■ **TEXTO DE LEITURA**:
━━━━━━━━━━

Igualmente, quando afirma que “o Antigo e o Nôvo Testamento, prescritos eternamente, como diz o Profeta, contêm espirituais ensinamentos que transcendem a razão humana, transmitidos pelo Espírito Santo, o qual, pelos Profetas e pelos Escritores Sagrados, por Jesus Cristo, co-eterno Filho de Deus, e por seus discípulos, revelou a verdade sobrenatural a nós necessária”. [2. Mon. III, 3, 16.] Por conseguinte, estritìssimamente êle disse que, quanto à vida futura, “nos dá certeza a veracíssima doutrina de Cristo, o qual é Caminho, Verdade e Luz: Caminho, porque, sem impedimento por ela vamos à felicidade daquela imortalidade; Verdade, porque não padece nenhum êrro; Luz porque nos ilumina nas trevas da ignorância mundana”. [3. Conv. II, 9.]

Nem menor é a sua reverência por aquêles “venerandos Concílios principais aos quais nenhum dos fiéis duvida haver estado Cristo presente” e tem em grande estima também “os escritos dos doutôres, de Agostinho e de outros dos quais quem duvidasse terem sido auxiliados pelo Espírito Santo ou não viu de nenhum modo seus frutos ou se os viu não teve ocasião de experimentá-los”. [4. Mon. III, 8.]

Não é o caso de fazer ressaltar a grande estima do Alighieri pela autoridade da Igreja Católica e a muita conta em que tinha o poder do Romano Pontífice, como a base em que está fundada tôda a lei e tôda a instituição da própria Igreja. Daí aquela enérgica admoestação aos cristãos, de que se contentem por terem os dois testamentos e ao mesmo tempo o Pastor da Igreja pelo qual são dirigidos.
[5. O documento latino não traz os versos de Dante. Textualmente:
Avete il Vecchio e il Nuovo Testamento
E il Pastor della Chiesa chi vi guida:
Questo vi basti a vestro salvamento”.
Tendes o Antigo e o Novo Testamento e o Pastor da Igreja que vos guia — isto vos baste para vossa salvação”. (Nota da Redação).]

Sentia os males da Igreja como se foram seus, e ao passo que deplorava e repudiava tôda rebelião contra seu Chefe Supremo, assim se dirigia aos Cardeais Italianos durante a permanência dos Papas fora de Roma: “Nós, pois, que confessamos o mesmo Pai e o Filho, o mesmo Deus e homem, e a mesma Virgem e Mãe, nós, para quem e para a salvação de quem foi dito àquele que foi interrogado três vezes a respeito da caridade: Apascenta, ó Pedro, o sacrossanto rebanho; nós que sôbre Roma, à qual após as pompas de tantos triunfos, Cristo em palavras e obras confirmou o domínio do mundo, e ainda Pedro e Paulo, o apóstolo das gentes, consagraram com o próprio sangue qual sede apostólica; somos obrigados com Jeremias, não lastimando-nos para o futuro, mas para o presente, a chorar dolorosamente a sua viuvez e o seu abandono, sentimo-nos extremamente angustiosos por vê-la a tal reduzida, não menos que por contemplar a chaga deplorável das heresias!”. [6. Epist. VIII.]

Para Dante, a Igreja é a Mãe piíssima, a Esposa do Crucificado; a Pedro, juiz infalível das verdades reveladas, é devida perfeita submissão em matéria de Fé e Moral. Daí é que, embora seja de opinião que a dignidade do Imperador deriva imediatamente de Deus, sem embargo afirma que esta verdade não se deve entender tão estritamente que o Príncipe Romano não seja em nenhuma causa sujeito ao Romano Pontífice; porque a nossa mortal felicidade está ordenada em certo modo à felicidade imortal. [7. Mon.III, 16.] — Argumento excelente por certo e repleto de sabedoria e que se hoje fôsse rigorosamente observado, traria sem dúvida à coisa pública opimos frutos de prosperidade.

━━━━━━━━━━

■ **TRECHO DE ORIGEM**:
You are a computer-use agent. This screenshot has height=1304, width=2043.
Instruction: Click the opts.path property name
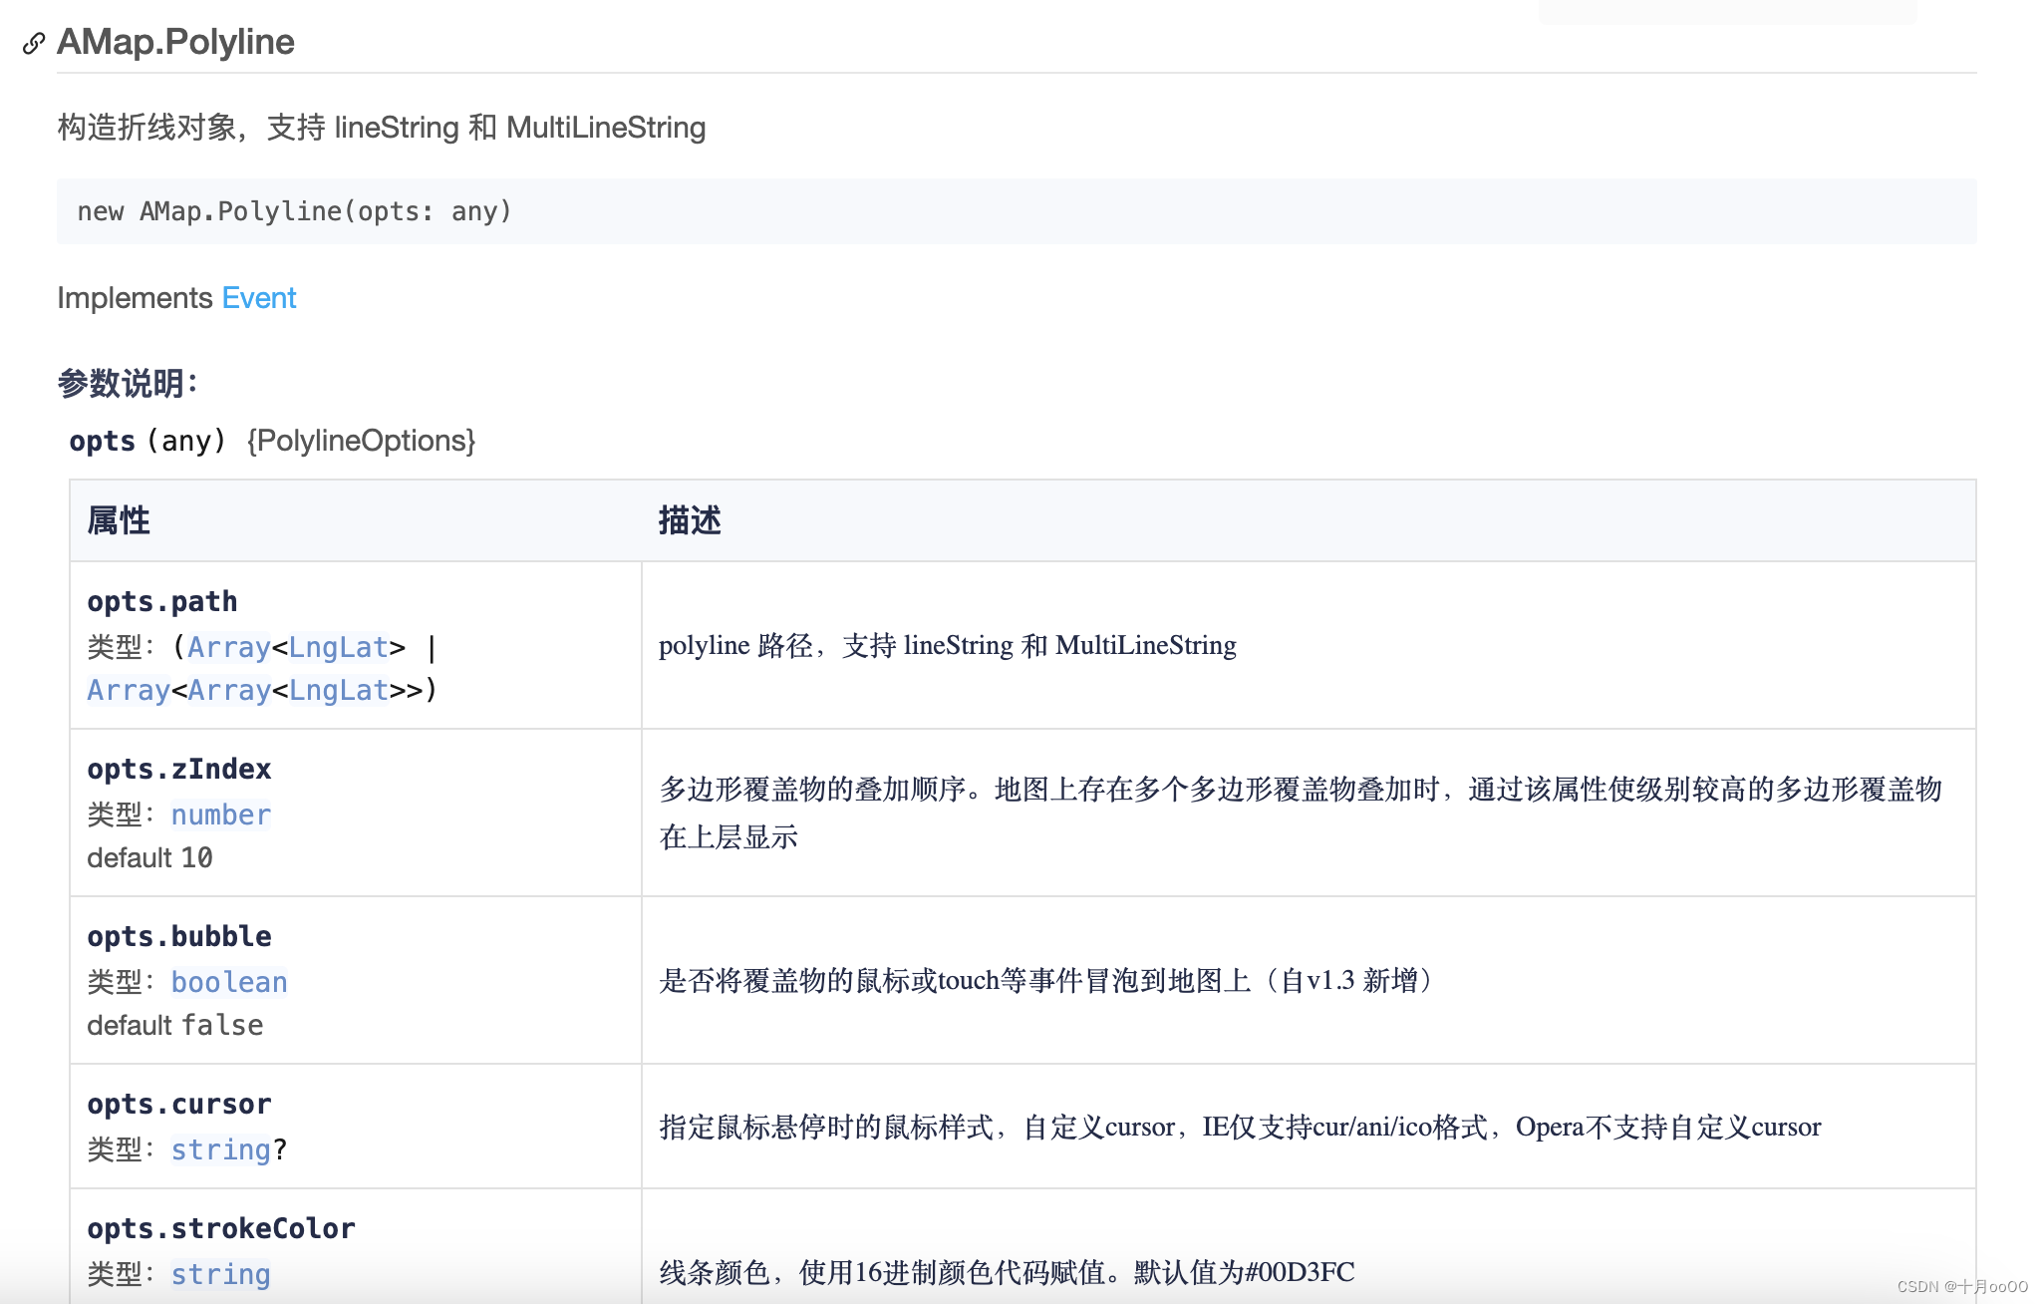click(x=161, y=602)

━━━━━━━━━━

■ **PEDIDO ESCRITO**: Reproduza sem alterações o trecho do texto de leitura que vai de "Nem menor é" até "qual são dirigidos.". As linhas acima são um material à parte, sem relação com o texto de leitura.

■ **RESULTADO ABAIXO**:
Nem menor é a sua reverência por aquêles “venerandos Concílios principais aos quais nenhum dos fiéis duvida haver estado Cristo presente” e tem em grande estima também “os escritos dos doutôres, de Agostinho e de outros dos quais quem duvidasse terem sido auxiliados pelo Espírito Santo ou não viu de nenhum modo seus frutos ou se os viu não teve ocasião de experimentá-los”. [4. Mon. III, 8.]

Não é o caso de fazer ressaltar a grande estima do Alighieri pela autoridade da Igreja Católica e a muita conta em que tinha o poder do Romano Pontífice, como a base em que está fundada tôda a lei e tôda a instituição da própria Igreja. Daí aquela enérgica admoestação aos cristãos, de que se contentem por terem os dois testamentos e ao mesmo tempo o Pastor da Igreja pelo qual são dirigidos.